Pandora tem de esconder o seu «estômago de cadela» num corpo perfeito, Eva é condenada a submeter-se a todos os desejos masculinos por ter mordido a maçã; no século XVII, os primeiros cafés parisienses serviam para comer, mas as mulheres eram excluídas…
As mulheres são apresentadas como donas de casa ou gulosas, enquanto os homens são chefs ou gourmets.
O que se esconde por trás deste grande banquete desigual? E seremos muitas a atravessar aquilo a que hoje se chama, de forma lacónica, TCA (perturbações do comportamento alimentar)?
Por que razões? E como sair disso?
É o tema do relato-investigação apaixonante, intenso e sincero de Lauren Malka, uma escritora que parece sentir as mesmas coisas que nós. Um ensaio intitulado “Mangeuses”, publicado em outubro de 2023 pela editora Les Pérégrines.
A convidada: Lauren Malka
Lauren Malka é jornalista e podcaster (por isso sinto um pouco de pressão). Ela colabora, em particular, com a Causette e com Les Epicurieux.
Ela escreveu e co-realizou um documentário, “La France aux fourneaux”, e participou em quatro coletâneas feministas, incluindo “Ceci est mon corps” e “Survivre au sexisme ordinaire”.
Foto © NB
As minhas perguntas
- Lauren, citas um número incalculável de autoras maravilhosas no teu texto, como Colette, Virginia Woolf, Ursula Le Guin, Simone Weil, Geneviève Brisac, Margaret Arwood, Simone de Beauvoir, Hélène Cixous. Temos a sensação de estar entre amigas; é um grande colar que podemos pôr para nos tranquilizar. Será que é a mesma língua que nos servirá para falar melhor / inventar o relato em falta / sair do stript dominante E para comer melhor?

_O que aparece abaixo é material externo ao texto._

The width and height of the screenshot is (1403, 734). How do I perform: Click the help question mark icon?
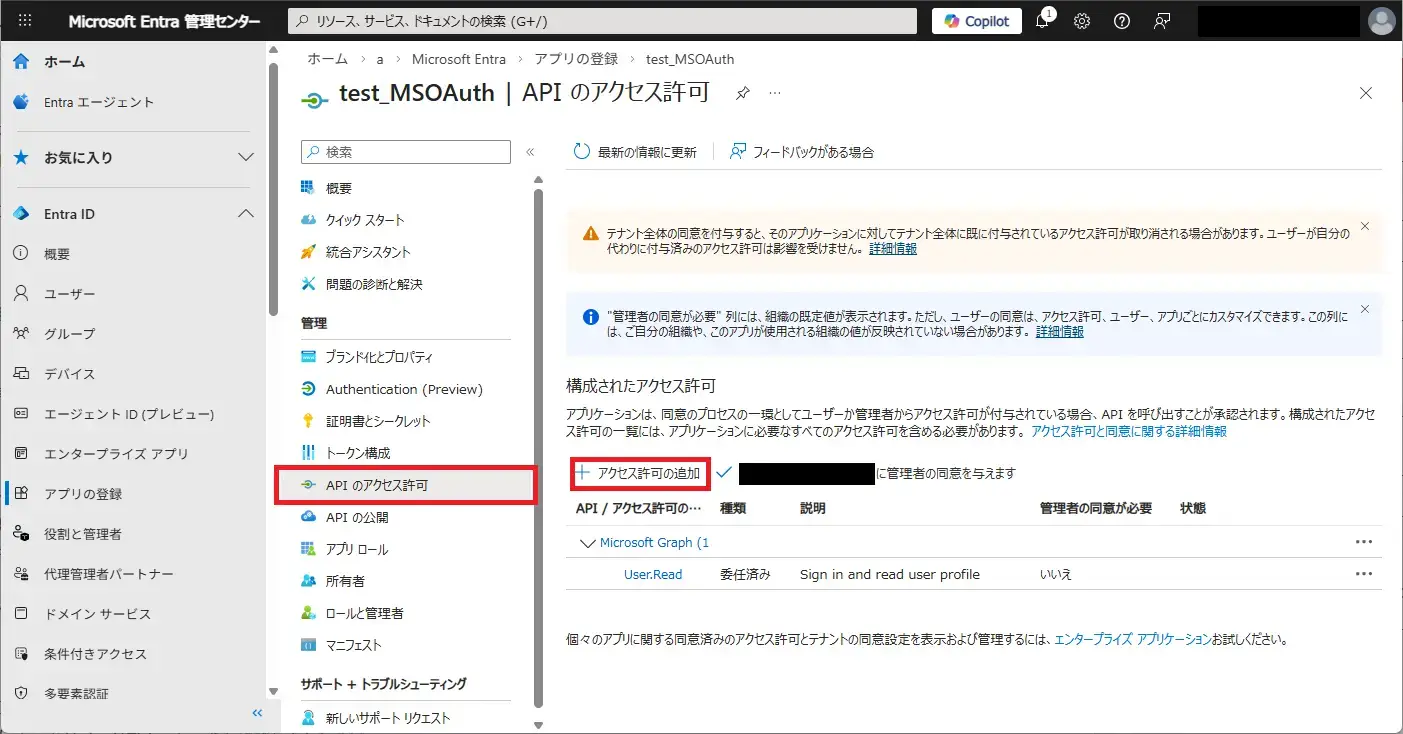(x=1122, y=21)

- Citas em epígrafe uma frase de Naomi Wolf, “Uma cultura fixada na magreza feminina não é uma obsessão pela beleza feminina, mas uma obsessão pela obediência feminina. A dieta é um dos sedativos políticos mais poderosos da história das mulheres; uma população que está silenciosamente enfurecida é uma população dócil.”. Podes explicar-nos a ligação que fazes entre o patriarcado e as perturbações alimentares das mulheres?
- Será que as mães não são muitas vezes partes interessadas nessas imposições? Parece-me que o patriarcado também sabota as relações entre mães e filhas nesse sentido.

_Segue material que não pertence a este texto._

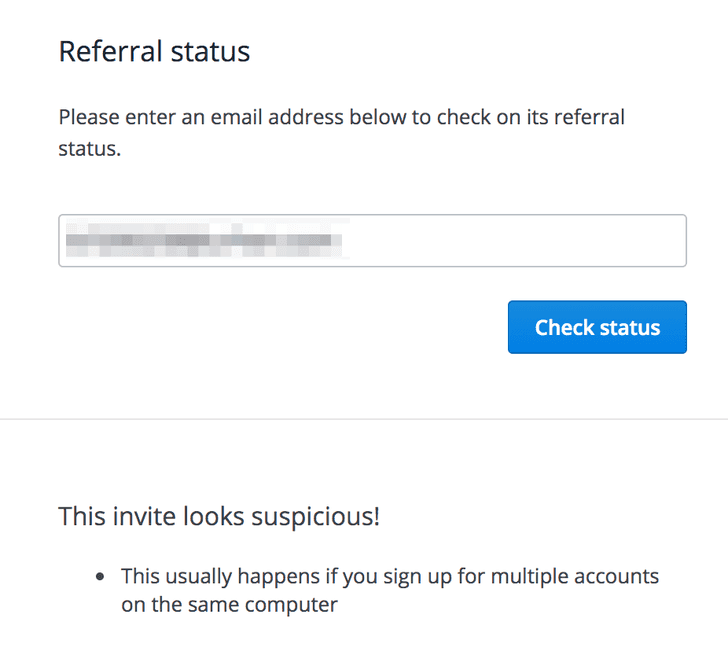This screenshot has height=670, width=728.
Task: Click the Referral status heading
Action: [x=154, y=51]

- Mencionas as constrições e a incorporação das normas que pesam sobre os nossos corpos desde a Antiguidade, tanto na incitação à privação como no elogio de certas gorduras. Podes explicar-nos estes dois lados da mesma moeda?
- As mulheres ficam então confinadas a escrever e comentar? A sonhar refeições imaginárias com Virginia Woolf e com uma gastronomia protofeminista de freiras audaciosas? O que é uma escrita feminista da cozinha?
- Fala-nos do medo de engordar que tu associas ao medo de crescer e de ocupar plenamente o teu lugar enquanto mulher?
- Qual a relação com a gordofobia?
- E os ‘dénivores’? (ah, a negação!)
- A apropriação milenar dos recursos alimentares pelos homens poderá ter contribuído para as diferenças morfológicas entre homens e mulheres?
- Uma palavra sobre a anorexia e a bulimia, perturbações alimentares como linguagem de resistência?
- E, para concluir, como nos salvar partilhando o pão da sororidade? Como reverter os estigmas e reapropriar-nos da gula e do prazer? Como, para te citar, devolvemos ao remetente as tartes que recebemos há séculos?